Source
Friday, June 28, 2013

Progressive or Traditional? More Thoughts

From a comment by Chris on his blog, A Blog About School:
FedUpMom -- I hear you. It's easy to imagine some aspects of "student-centered" education (for example, some efforts at "project-based learning") being an utter waste of students' time. In my opinion, it's easy to imagine aspects of old-fashioned ("sage on the stage"?) education being a total waste of time, too.

Despite all the talk about research-based practices, we don't really know much at all about the long-term effects of any particular curricular approach -- especially since so much of what gets "learned" for hour upon hour in school does not get meaningfully retained in adulthood.

My own feeling (which I don't claim to be able to prove empirically) is that people are more likely to benefit educationally from an experience if they've freely chosen that particular subject matter, and that that free choice is more important than whether the instruction is "traditional" or "progressive." The kid who really wants to learn about the space program is going to learn about the space program, but forcing people to learn something they're not interested in and don't need in their lives is always going to be a low-percentage enterprise. That's one reason I'd be in favor of a curriculum that gives kids a lot of autonomy over what they learn: I think it's less likely to be a total waste of their time.
This is starting to look like the old progressive vs. traditional debate, which I have very mixed feelings about.  Here's my current thoughts:

There are certain skills that I believe any educated person should have, and that I'm determined my daughters will have.  These would include, at the very least, the ability to read and write fluently, and enough fluency with math that they will be able to handle their household finances intelligently (for instance, they'll need to understand what a mortgage would actually cost them, and possibly how to invest money.)  When it comes to these skills, I'm with the traditionalists; my daughters will obtain these skills whether they're genuinely interested or not.  Of course, anything I can do to spark their interest, or at least obtain their co-operation, I'll try to do.

Data lines

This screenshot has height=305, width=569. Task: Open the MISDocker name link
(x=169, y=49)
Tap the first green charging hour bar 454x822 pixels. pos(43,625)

Exercise set
a. Answer these questions about the blog post on progressive and traditional education:
(i) What is the name of the blog on which Chris made his comment?
(ii) Which subject does the comment use as an example of something a kid who truly wants to learn it will learn?
(iii) What cost does the author say the daughters will need to understand?
b. Reproduce everything in the blog post on progressive and traditional education from "Friday, June 28, 2013" down to "of time, too.".
c. Pick up the blog post on progressive and traditional education after its final sentence and continue it.

Task answers
a.
(i) A Blog About School
(ii) The space program
(iii) What a mortgage would actually cost them

b.
Friday, June 28, 2013

Progressive or Traditional? More Thoughts

From a comment by Chris on his blog, A Blog About School:
FedUpMom -- I hear you. It's easy to imagine some aspects of "student-centered" education (for example, some efforts at "project-based learning") being an utter waste of students' time. In my opinion, it's easy to imagine aspects of old-fashioned ("sage on the stage"?) education being a total waste of time, too.

c.
With Younger Daughter, learning to read has been a struggle.  Left to her own devices, it might never have happened.  Of course, we haven't left her to her own devices; we've worked hard with her, and will continue to do so.  I've started working her through some Singapore Math this summer, too, since her school uses TERC Investigations.  (I'm teaching her how to "carry" when she adds numbers; I see from this review of TERC that it "attempts to avoid the concepts of carrying, borrowing, and common denominators.")

Older Daughter has reached the point where the structure of school, namely, being made to produce something, and then getting graded on the produced thing, results in major depression.  So, in her case, I'm getting more progressive all the time.  It's vital that she should have some control over what and how she learns.  Her mental health is at stake.

The PREP class that I teach has the least progressive set-up you can imagine:  the kids are only there because their parents signed them up, and the parents only signed them up because they're compelled to if they want their kids to get confirmed in the Church.  It's a class full of impressed sailors, basically.  In this situation, I feel the best thing I can do is make the class as interesting and engaging as possible.  If the kids get to the end of the class feeling that religion can actually be interesting, and not just a tedious chore, I've done my job. 

So, there you have it; my current mixed feelings about traditionalist vs. progressive education.  My ideal education would combine concern for actual content (from the traditionalists) with the most interesting, engaging, and humane approach possible (from the progressives).  Above all, I hope my daughters' education leaves them interested and eager to learn about their world, with the basic skills to do so.

2 comments:

  1. If being able to read and write well and do enough math to handle their household finances competently were the only things kids were compelled to do in elementary school, you wouldn't hear too many complaints from me. It seems to me that schools have gone completely over the top with the list of things kids "must" learn, and the exact schedules on which they have to learn them all.

    Still, when you say that your kids "will obtain these skills whether they're genuinely interested or not," I have two reactions. First, when it comes to things that are genuinely useful in life, I think most people do eventually choose to learn what they need to know. (Think of how many millions of people have learned computer skills with no formal instruction whatsoever.) I have enough faith in that principle that I would at least be willing to have a lot of patience before intervening too heavy-handedly.

    On the other hand, as to things that people don't perceive as either interesting or useful, I'm not sure even parents can say confidently that they can make their kids learn something, whether they're interested or not. Applied to an entire school system, I'd have way less confidence in that kind of statement. Schools have taken that approach to lots and lots of things, but have all kids actually learned them? And have they retained them as adults?

    I guess what I'm saying is that accommodating kids' interest as much as possible is likely to be a relatively effective way of getting them to learn the things you want them to learn, regardless of whether you value keeping them interested for its own sake.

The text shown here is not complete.